● **Texto de origem**:

O diretor do Sindicato dos Trabalhadores na Indústria da Construção Pesada de Minas Gerais (SITICOP-MG), Eduardo Armond, falou em entrevista à Pública que os nove sindicatos unificados que representam parcela dos trabalhadores da Vale estabeleceu novas pautas unificadas junto à Comissão de Representação dos Familiares dos Mortos e Desaparecidos de Brumadinho.
As demandas serão apresentadas nesta sexta-feira, 22, em nova audiência com o Ministério Público do Trabalho e à mineradora Vale. “Queremos que qualquer acordo que saia dessa mesa seja feito na justiça do trabalho. Não queremos esse assédio que está sendo feito com as famílias. Amanhã, se a empresa quiser negociar, ficamos sentados até meia noite para resolver, se não quiser, ficamos cinco minutos” afirma.
O assédio a que se refere Armond se relaciona às abordagens que a empresa faz individualmente as famílias das vítimas de Brumadinho para acertar indenizações sem mediação sindical. Segundo ele, a Vale tem prometido valores que representem ⅔ dos salários dos trabalhadores, de acordo com a função.
Armond representa uma das categorias mais atingidas tanto pela tragédia de Brumadinho quanto pela de Mariana, uma vez que os trabalhadores que atuam diretamente nas barragens geralmente são os da construção pesada. Os outros sindicatos representam categorias diversas que vão desde trabalhadores dos correios até os mineiros empregados diretamente pela companhia.
O diretor afirma que até agora, quase um mês após o rompimento da barragem, a Vale ainda não ofereceu uma lista identificando os trabalhadores terceirizados e para qual empresa eles atuavam.
“Nós fizemos um levantamento e identificamos que, dos trabalhadores que estavam na planta industrial na hora do rompimento, 700 eram próprios da Vale e pelo menos 500 eram terceirizados. Existem mais de 130 trabalhadores desaparecidos que não estão identificados, podem ser terceirizados, MEI, menor aprendiz, estagiários ou pessoas jurídicas. A Vale alega que os servidores com esses dados foram perdidos, mas sabemos que uma empresa desse tamanho tem esses dados armazenados dados na nuvem”, denunciou.
A pedido do movimento unificado dos sindicatos atingidos pela Vale a justiça estabeleceu que a empresa tem até esta sexta-feira para apresentar o registro geral dos trabalhadores presentes na mina no dia do rompimento.
Quais as demandas unificadas que serão apresentadas na segunda audiência com a Vale no MPT?
Nós unificamos as pautas do pedido de indenização por danos morais e materiais. No dia 15 de fevereiro realizamos a primeira audiência junto ao MPT, na qual recusamos a proposta da Vale. No entanto, a empresa continua apresentando a mesma proposta como se ela não tivesse sido recusada.

● **Dados fornecidos**:

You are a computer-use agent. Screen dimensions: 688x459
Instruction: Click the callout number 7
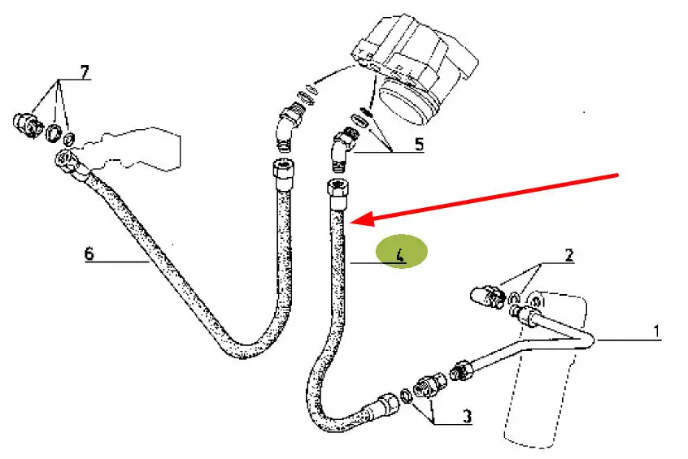(85, 72)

● **Instruções**:
(A) Reproduza palavra por palavra o texto sobre Brumadinho, tudo desde "Armond representa uma" até "diretamente pela companhia.".
(B) De acordo com o texto sobre Brumadinho, que parcela dos salários dos trabalhadores a Vale tem prometido às famílias nas indenizações?
(C) Dê continuidade ao texto sobre Brumadinho a partir da última frase apresentada.

● **Respostas**:
(A)
Armond representa uma das categorias mais atingidas tanto pela tragédia de Brumadinho quanto pela de Mariana, uma vez que os trabalhadores que atuam diretamente nas barragens geralmente são os da construção pesada. Os outros sindicatos representam categorias diversas que vão desde trabalhadores dos correios até os mineiros empregados diretamente pela companhia.

(B) ⅔ dos salários dos trabalhadores, de acordo com a função.

(C)
Os pontos vão desde o atendimento aos companheiros ainda desaparecidos, um problema sério que a Vale tem tratado apenas a caráter de discussão da indenização sobre os mortos, mas não comenta a questão prévia da localização dessas pessoas, para que as famílias tenham direito a um enterro decente. Colocamos que um ponto fundamental é que os bombeiros e a Vale não interrompam as buscas enquanto não identificarem todos, pois ainda há 130 trabalhadores enterrados, com base nos desaparecidos declarados pelas famílias.
Em relação aos mortos, nós tiramos uma posição em conjunto para o valor da indenização por danos morais e materiais, essa reivindicação é baseada em um documento interno da Vale que estipulou um valor, uma indenização, um provisionamento em caso de rompimento da barragem, há alguns anos. Estamos levando esse documento e apresentaremos amanhã para o juiz. Combinamos de apresentar esse valor apenas amanhã, mas é um valor muito maior do que o que a empresa está oferecendo, em torno de R$ 900 mil e R$ 1 milhão por família.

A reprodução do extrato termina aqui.